Under the preliminary agreement, O’Kane would be initially based in Dubai, the people said. The fifty-year old Australian is to join in a senior leadership role to grow Mercuria’s gas and power activities, particularly in Asia, one of the people added. The appointment has yet to be finalised, the person cautioned.

O’Kane, who quit Macquarie last month after almost three decades, was the group’s best paid executive in 2023, earning A$58mn ($38mn), or 75 per cent more than chief executive Shemara Wikramanayake. His pay also exceeded that of JPMorgan chair Jamie Dimon and Goldman Sachs chief David Solomon.

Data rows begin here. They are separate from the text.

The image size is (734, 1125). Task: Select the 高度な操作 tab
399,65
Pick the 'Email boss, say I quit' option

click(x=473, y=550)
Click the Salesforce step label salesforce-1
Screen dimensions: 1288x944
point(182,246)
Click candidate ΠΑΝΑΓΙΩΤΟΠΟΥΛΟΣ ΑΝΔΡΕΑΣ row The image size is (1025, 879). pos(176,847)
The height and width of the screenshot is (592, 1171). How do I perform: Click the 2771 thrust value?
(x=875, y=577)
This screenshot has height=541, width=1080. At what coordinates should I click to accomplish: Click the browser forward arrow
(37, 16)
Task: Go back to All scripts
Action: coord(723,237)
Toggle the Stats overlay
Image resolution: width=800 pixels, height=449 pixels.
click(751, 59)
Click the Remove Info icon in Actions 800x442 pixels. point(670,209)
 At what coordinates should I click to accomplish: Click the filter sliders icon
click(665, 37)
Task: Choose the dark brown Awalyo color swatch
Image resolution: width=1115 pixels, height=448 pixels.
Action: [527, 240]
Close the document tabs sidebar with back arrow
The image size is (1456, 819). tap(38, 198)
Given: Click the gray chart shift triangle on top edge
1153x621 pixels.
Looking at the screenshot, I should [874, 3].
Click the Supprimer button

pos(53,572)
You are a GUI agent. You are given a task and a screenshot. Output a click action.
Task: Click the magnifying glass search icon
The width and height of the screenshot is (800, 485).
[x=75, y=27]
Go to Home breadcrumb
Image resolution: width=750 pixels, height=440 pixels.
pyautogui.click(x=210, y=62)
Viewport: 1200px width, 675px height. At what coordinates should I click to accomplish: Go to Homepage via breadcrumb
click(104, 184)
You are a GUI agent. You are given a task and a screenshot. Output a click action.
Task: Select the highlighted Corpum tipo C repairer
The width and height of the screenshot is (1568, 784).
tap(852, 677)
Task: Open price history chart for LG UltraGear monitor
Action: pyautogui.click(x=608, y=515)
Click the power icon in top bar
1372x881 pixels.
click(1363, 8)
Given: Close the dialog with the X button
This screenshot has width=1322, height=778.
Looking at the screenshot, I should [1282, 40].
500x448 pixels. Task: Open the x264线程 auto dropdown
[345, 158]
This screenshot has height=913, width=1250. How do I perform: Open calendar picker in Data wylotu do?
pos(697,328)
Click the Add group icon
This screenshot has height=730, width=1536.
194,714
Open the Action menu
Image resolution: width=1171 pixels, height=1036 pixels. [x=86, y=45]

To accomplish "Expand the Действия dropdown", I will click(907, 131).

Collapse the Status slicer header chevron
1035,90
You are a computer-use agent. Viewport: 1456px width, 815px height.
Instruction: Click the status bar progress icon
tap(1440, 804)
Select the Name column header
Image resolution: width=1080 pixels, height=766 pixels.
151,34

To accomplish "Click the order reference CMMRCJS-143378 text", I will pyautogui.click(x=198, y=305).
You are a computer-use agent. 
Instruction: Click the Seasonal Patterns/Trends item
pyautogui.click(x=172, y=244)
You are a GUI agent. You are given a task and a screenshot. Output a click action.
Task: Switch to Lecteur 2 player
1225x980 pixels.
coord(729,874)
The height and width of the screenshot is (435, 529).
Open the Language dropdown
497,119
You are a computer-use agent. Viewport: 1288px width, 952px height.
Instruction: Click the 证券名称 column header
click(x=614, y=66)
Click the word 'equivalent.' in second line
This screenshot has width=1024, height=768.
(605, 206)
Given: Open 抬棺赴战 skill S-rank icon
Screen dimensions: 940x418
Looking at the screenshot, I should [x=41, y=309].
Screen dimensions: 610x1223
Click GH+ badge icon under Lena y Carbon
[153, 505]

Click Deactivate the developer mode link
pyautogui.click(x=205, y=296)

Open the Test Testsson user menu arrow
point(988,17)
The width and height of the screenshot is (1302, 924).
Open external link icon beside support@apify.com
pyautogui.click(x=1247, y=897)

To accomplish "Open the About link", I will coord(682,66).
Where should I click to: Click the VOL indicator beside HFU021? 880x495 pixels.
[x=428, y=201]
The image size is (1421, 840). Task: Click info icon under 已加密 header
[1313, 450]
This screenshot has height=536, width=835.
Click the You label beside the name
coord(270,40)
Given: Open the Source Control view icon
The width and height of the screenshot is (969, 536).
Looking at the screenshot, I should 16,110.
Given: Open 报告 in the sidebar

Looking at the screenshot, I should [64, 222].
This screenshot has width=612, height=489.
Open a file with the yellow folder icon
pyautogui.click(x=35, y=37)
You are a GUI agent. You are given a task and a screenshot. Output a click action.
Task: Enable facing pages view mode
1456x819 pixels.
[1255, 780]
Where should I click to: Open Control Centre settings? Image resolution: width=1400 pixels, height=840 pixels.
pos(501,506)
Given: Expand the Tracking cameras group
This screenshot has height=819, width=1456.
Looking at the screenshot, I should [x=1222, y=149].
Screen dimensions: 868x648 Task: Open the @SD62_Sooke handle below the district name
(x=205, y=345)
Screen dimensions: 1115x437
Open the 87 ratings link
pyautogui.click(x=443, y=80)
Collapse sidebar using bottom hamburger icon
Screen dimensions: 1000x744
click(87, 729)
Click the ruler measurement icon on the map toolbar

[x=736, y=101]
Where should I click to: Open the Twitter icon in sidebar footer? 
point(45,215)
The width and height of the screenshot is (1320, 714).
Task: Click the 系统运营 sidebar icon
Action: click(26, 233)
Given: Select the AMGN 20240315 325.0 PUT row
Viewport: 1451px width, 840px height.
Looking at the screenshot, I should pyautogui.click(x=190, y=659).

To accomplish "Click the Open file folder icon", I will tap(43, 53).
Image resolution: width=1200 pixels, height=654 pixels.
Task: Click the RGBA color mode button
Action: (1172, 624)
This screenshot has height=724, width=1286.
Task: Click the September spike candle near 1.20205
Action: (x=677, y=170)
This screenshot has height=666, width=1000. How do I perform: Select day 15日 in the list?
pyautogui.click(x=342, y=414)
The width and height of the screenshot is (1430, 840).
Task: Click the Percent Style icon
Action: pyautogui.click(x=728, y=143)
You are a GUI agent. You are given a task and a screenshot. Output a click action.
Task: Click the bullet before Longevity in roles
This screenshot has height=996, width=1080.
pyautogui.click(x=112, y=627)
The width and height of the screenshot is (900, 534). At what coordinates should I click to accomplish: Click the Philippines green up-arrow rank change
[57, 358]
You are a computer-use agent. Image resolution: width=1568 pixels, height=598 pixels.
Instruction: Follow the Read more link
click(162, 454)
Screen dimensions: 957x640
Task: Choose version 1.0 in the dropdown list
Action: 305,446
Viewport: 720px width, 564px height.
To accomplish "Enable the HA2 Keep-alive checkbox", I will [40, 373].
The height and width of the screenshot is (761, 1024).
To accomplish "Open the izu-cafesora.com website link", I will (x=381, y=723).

Commodity traders are anticipating huge increases in demand and volatility in gas and electricity markets as the global energy system transitions away from more polluting oil and coal. Mercuria’s rivals including Trafigura, Vitol and Gunvor have also been expanding their gas and power teams.

Mercuria and O’Kane declined to comment.

While at Macquarie O’Kane turned the Australian bank into an energy trading power house. Last year the commodities and global markets business he helped build and ran accounted for almost 60 per cent of Macquarie’s profits. The trader had been tipped as a potential successor to Wikramanayake.

Privately owned Mercuria has not outlined a succession plan for chief executive and co-founder Marco Dunand, is 63 this year. A person close to Dunand said he had no immediate plans to step down.

Mercuria — founded by Dunand and fellow former Goldman Sachs trader Daniel Jaeggi in 2004 — has hired senior bankers before. In 2014, the company recruited Magid Shenouda, a former co-head of commodities at Goldman Sachs. Shenouda was previously tipped as a possible successor to Dunand and Jaeggi.

In 2021, Frederic Barnaud, former boss of Singapore’s Pavilion Energy, joined Mercuria as chief strategy and commercial officer but left after less than a year.

Unlike Trafigura, Vitol and Gunvor, which remain more focused on physical oil trading, Mercuria has also pushed into financing, offering services more akin to those offered by investment banks. In 2014 it bought part of JPMorgan’s physical commodities trading business to bolster its operations, particularly in US power markets. 

The company recorded net income of $3bn in 2022 on revenues of $174bn, up from $1.25bn in 2021, as volatility in commodity markets supercharged profits for traders.

Oil trading represents about 30 per cent of total revenues, but alongside gas and power trading, the group is also investing in green technologies such as battery storage and biogas. Dunand has said that half of the company’s investments each year will go into energy transition projects.